Yukikazi Posted November 16, 2009 Posted November 16, 2009 Look for the silver lining virgin... Least you don't have women you just try to be friendly with a touch them on the arm recoil saying "eww don't touch me" Hear that enough times and your head****ed for sure.
boogieboy Posted November 16, 2009 Posted November 16, 2009 OP has the thought occured to you that you need professional counseling? At this point, you know you have major issues to address and as much as we can try and help you on the forum, I really think going to a professional counselor is your best bet. He did get counceleing and since he didnt want to work on fixing his issues, they gave up on him.

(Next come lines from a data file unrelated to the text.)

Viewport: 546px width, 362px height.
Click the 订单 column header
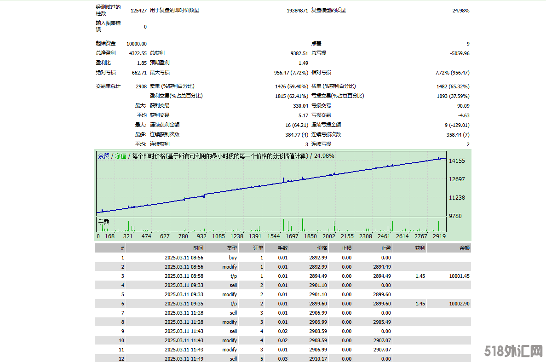[x=258, y=248]
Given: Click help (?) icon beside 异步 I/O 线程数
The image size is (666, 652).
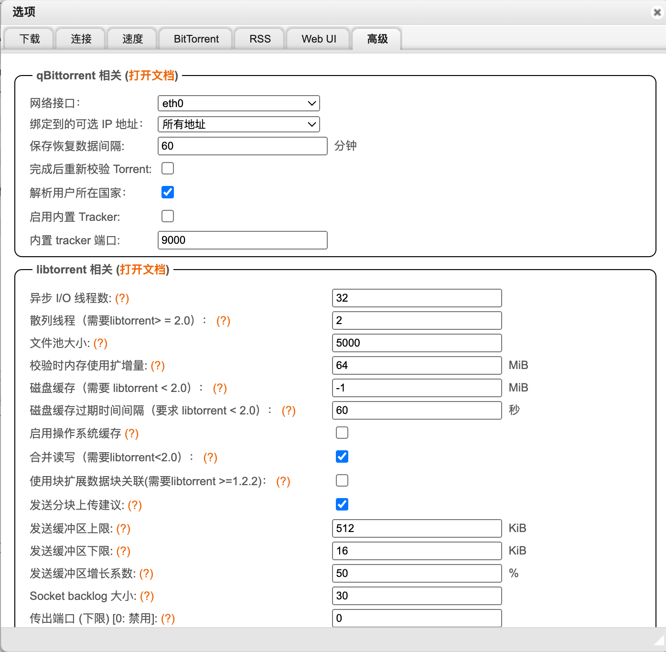Looking at the screenshot, I should point(122,298).
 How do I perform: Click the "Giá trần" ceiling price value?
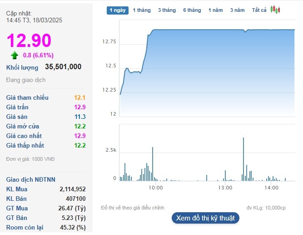pyautogui.click(x=80, y=107)
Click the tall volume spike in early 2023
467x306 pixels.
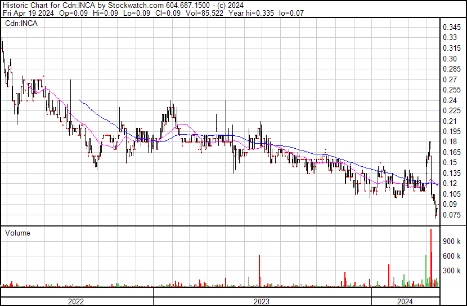point(259,270)
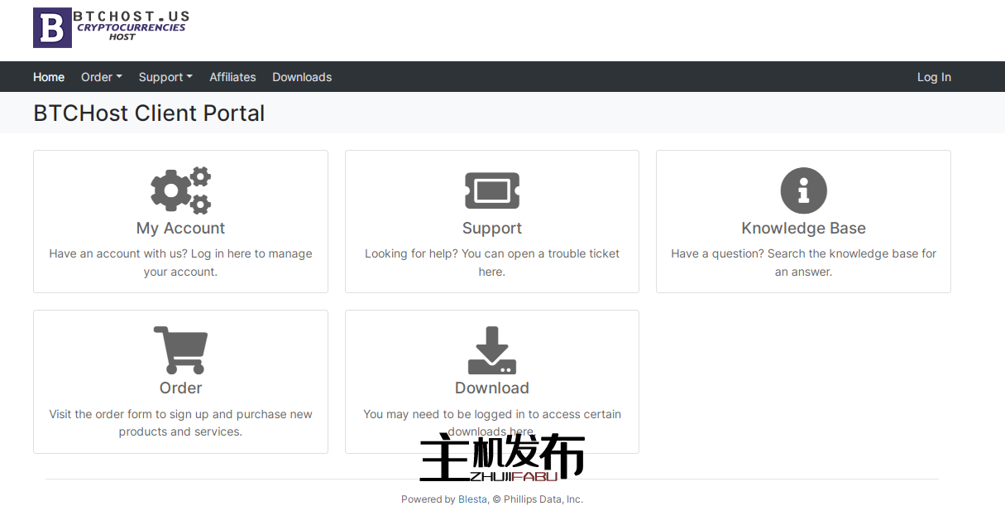Image resolution: width=1005 pixels, height=506 pixels.
Task: Open the Order dropdown chevron arrow
Action: tap(120, 76)
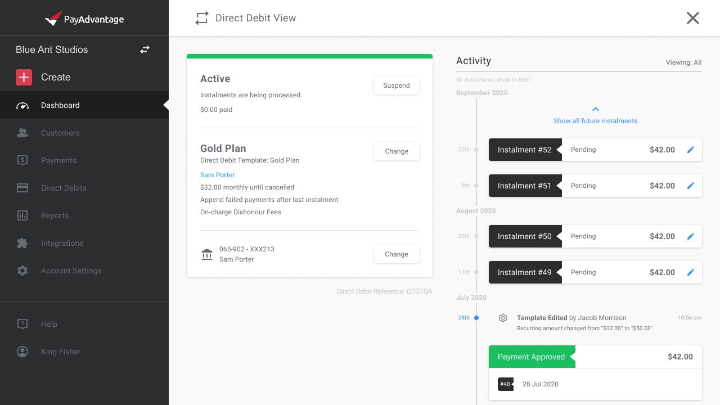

doomage Posted November 16, 2009 Posted November 16, 2009 You have to get over the fact that starting a conversation or approaching a woman is creepy or offensive. Do you expect women to do all the heavy lifting for you? If you just sit by and wait for a woman it's never gonna happen you have to make it happen, even if you fail the first couple times don't get down be proud that atleast you had the balls to make a difference in your life and hers, if she doesn't take you up on you what you have to offer it's her loss not yours. Shoot if it was offensive or creepy to talk to girls or approach them none of us would exist today. And your kicking your own ass before you even talk to a girl by having that mentality that she wouldnt' wan't you anyways. When you have that internal dialogue going within you other people can sense it and therefore give you exactly what your asking for. If you think your no good then you must be right. But if you believe in yourself and actually try to change your life then women and people will see that and you will be much happier.
VeveCakes Posted November 16, 2009 Posted November 16, 2009 OP - Do you want help or not? You do realize you have a whole forum here full of people giving you advice and truely trying to help you and all you can do is ignore it and say it's hopeless. Why did you come here in the first place? As for suggestions, ever thought about a singles cruise? A great place to meet other singles, they arrange activities and loads of things. Plus there is drinking invloved so anything can happen! lol
CaliGuy Posted November 16, 2009 Posted November 16, 2009 He did get counceleing and since he didnt want to work on fixing his issues, they gave up on him. Well given that information I'll bow out of the thread. There's nothing anyone on this Earth can do for someone who does not want to earnestly fix their own problems. B*tching about your problems won't get them fixed, OP. Only honestly with yourself and a sincere desire to change will. Either way, good luck. Nothing is going to change in your life without the honest desire to do so.